Americans are saving money at record rates as COVID-19 pandemic uncertainty drives a desire for bigger safety nets. But earning a return on that savings is tough to come by with interest rates near zero.
New financial technology startup Save Advisers thinks it has the answer. Its gearing up to launch a FDIC-insured savings platform this summer it says is a low-risk way to earn a higher yield. Taking a page from robo advisors, customers open a savings account with a minimum of $1,000 and instead of getting a fixed rate of interest, Save invests the customer’s interest in a portfolio of ETFs that cover stocks, bonds, real estate, and commodities. The startup is currently in talks with banks to insure the savings accounts and has teamed up with Apex, a fintech custodian to mange the assets of customers.
The returns vary based on the market but is averaging around 3.2%. That compares to a high yield savings account which gets you an average return of around 1.6%. If Save doesn’t deliver a return, the initial investment remains intact. Flexibility is limited if yield is what you’re after. The returns are paid out on an annual basis and added to the insured FDIC account. Customers who withdraw their money prior to that won’t see any returns. Save charges a 35 basis point fee on the total assets in the account when returns surpass that.
“We’re looking at similar returns to the S&P over the last ten years without any risk for active customers,” says Michael Nelskyla, Founder and CEO of Save. “That’s where the power of the platform lies.”
The COVID-19 pandemic is hitting the global economy much harder than the financial crisis of 2008 and 2009. Millions of people are unemployed, companies are struggling with steep losses, and many small businesses have closed their doors forever. Wages are falling and consumers are afraid, causing many to save the COVID-19 stimulus checks issued by the government. According to the government, U.S. incomes fell 2% in March but the savings rate jumped to 13.1% from 8% in February. It marked the highest level since 1981. It didn’t stop there. A new survey by MagnifyMoney found about 42% of people saved money in May close to ten percentage points higher than April. Savers aren’t getting rich, however. The yield in the current environment is dismal. It is against this backdrop Save sees a big opportunity.
“Since the financial crisis interest rates have been very close to zero so there’s been this constant search for yield,” says Nelskyla. “In this market, this (Save) is even more attractive.”
In addition to boasting a higher return than a traditional savings account, Save plans to give customers a bonus of $1,000 in equivalent portfolio investments for referring a friend or family member. That amplifies the potential returns over the year. It’s also rolling out a debit card that pays customers $1 of additional investments for every $1 spent.

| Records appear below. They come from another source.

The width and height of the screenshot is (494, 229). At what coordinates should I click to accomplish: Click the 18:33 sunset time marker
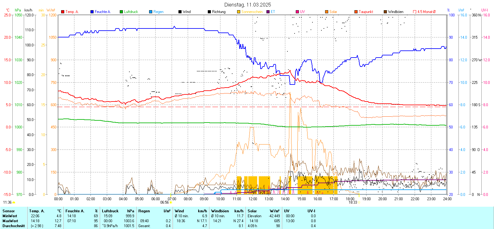[353, 202]

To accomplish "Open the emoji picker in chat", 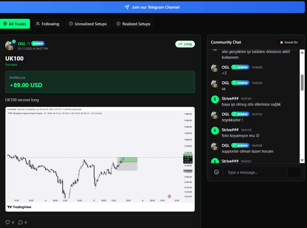I will click(x=216, y=172).
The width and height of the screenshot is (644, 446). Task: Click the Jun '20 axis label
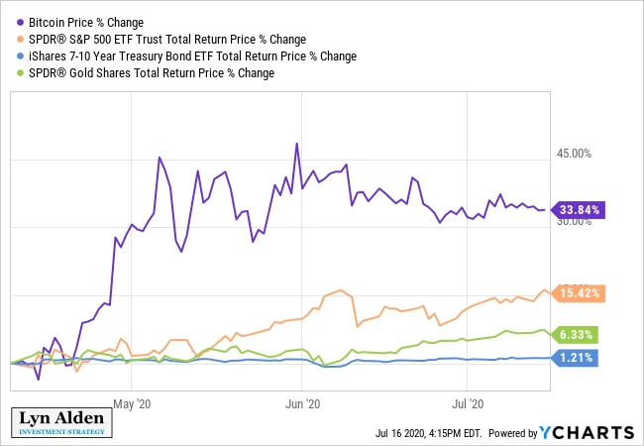pyautogui.click(x=303, y=404)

Save isn’t the first fintech to offer a savings account and access to investments. Acorns and Betterment are two popular examples, but Nelskyla says it’s the only one that doesn’t charge a fee if it doesn’t deliver any returns. The audience is also a bit different given the minimum deposit required to open an account is much higher. At Acorns, one only needs $5.00 while at Betterment it’s $10. Nelskyla says the company is going after savers with a large pool of money who want a better yield but with less risk and active savers looking to get more of a return. Those customer bases could help insulate it if the pandemic peaks again, resulting in more lockdowns in the future.
“Save is not your typical savings account, it’s a ‘savetech’ platform that offers hard-hit Americans the ability to save more during this difficult time,” says Nelskyla. “With Save, you get the best of both worlds: FDIC safety net for your initial deposit, while your interest can grow faster with the upside of market investments.”